[Entries on finding words and elements]
____________
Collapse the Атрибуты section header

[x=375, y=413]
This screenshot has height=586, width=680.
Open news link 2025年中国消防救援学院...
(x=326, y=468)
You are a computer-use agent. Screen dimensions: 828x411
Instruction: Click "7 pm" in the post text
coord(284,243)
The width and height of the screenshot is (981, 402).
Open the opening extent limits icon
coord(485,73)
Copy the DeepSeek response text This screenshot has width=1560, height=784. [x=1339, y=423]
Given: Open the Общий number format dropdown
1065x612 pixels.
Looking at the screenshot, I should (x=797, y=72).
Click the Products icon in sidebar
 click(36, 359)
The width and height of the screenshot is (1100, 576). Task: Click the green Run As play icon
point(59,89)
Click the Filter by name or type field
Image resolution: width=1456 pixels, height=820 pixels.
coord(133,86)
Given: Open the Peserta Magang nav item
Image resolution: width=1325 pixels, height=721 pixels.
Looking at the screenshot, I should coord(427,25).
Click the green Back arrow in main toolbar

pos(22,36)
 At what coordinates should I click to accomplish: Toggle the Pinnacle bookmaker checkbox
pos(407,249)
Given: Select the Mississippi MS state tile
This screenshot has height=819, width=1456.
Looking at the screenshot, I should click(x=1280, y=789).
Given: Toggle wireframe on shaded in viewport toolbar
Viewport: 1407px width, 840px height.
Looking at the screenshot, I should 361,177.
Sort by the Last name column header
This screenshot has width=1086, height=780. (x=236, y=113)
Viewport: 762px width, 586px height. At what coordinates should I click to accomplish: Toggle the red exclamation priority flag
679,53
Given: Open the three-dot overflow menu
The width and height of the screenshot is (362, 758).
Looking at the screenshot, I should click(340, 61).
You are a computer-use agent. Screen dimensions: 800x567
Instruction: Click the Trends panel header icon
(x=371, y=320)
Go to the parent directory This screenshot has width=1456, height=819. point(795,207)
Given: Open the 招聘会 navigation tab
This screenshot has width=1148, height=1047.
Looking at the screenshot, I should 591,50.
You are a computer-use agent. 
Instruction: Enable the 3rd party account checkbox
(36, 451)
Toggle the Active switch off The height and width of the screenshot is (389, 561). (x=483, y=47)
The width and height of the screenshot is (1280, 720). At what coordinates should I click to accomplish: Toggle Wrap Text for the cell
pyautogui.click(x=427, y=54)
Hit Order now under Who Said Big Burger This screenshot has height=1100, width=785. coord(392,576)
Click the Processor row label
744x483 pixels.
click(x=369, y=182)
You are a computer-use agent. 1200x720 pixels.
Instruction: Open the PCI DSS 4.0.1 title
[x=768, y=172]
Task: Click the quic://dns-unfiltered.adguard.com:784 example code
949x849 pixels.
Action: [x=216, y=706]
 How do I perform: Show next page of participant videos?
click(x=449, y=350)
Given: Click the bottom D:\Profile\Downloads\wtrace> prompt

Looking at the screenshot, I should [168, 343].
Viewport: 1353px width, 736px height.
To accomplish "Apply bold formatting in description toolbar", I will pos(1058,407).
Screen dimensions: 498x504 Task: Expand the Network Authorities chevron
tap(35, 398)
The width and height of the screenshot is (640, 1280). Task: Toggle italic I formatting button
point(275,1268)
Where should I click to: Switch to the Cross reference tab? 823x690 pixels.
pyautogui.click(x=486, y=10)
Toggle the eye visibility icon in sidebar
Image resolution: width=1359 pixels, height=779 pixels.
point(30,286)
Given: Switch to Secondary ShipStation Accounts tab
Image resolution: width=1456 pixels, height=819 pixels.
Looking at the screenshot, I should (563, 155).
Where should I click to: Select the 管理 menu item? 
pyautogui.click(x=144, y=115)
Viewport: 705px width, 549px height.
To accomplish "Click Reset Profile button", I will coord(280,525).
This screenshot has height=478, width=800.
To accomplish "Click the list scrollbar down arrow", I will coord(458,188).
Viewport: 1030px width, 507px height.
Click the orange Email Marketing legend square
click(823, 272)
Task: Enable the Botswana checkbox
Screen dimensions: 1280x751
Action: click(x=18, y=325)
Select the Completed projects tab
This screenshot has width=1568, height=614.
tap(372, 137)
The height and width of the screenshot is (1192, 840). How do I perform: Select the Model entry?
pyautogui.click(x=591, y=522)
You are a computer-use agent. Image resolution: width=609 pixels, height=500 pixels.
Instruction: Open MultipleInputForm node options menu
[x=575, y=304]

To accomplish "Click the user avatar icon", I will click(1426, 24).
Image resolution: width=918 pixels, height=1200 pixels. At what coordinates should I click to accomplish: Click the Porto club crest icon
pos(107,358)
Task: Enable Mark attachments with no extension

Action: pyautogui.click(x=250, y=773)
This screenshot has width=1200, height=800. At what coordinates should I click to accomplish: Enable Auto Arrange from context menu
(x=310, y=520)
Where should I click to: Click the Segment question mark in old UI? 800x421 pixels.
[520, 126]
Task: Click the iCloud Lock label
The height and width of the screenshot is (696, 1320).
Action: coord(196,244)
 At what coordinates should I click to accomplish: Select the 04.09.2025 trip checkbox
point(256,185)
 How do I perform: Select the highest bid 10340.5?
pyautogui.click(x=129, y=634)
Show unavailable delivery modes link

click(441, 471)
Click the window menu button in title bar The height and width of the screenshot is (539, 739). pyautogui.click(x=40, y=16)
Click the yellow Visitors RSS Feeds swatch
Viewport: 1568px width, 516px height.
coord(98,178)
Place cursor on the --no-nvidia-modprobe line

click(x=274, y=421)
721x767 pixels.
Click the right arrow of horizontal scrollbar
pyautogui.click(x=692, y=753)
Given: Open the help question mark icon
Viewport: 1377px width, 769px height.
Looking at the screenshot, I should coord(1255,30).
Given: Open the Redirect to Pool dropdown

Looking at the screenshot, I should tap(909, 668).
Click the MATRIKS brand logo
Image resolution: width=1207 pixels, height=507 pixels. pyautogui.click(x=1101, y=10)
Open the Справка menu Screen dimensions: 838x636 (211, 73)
____________
Gather every line of the records above that contains the word "This" and list those lines.

This screenshot has height=586, width=680.
Copy the DeepSeek response text This screenshot has width=1560, height=784. [x=1339, y=423]
This screenshot has height=819, width=1456.
This screenshot has width=1086, height=780. (x=236, y=113)
Go to the parent directory This screenshot has width=1456, height=819. point(795,207)
This screenshot has width=1148, height=1047.
Hit Order now under Who Said Big Burger This screenshot has height=1100, width=785. coord(392,576)
This screenshot has height=478, width=800.
This screenshot has width=1568, height=614.
This screenshot has width=1200, height=800. At what coordinates should I click to accomplish: Enable Auto Arrange from context menu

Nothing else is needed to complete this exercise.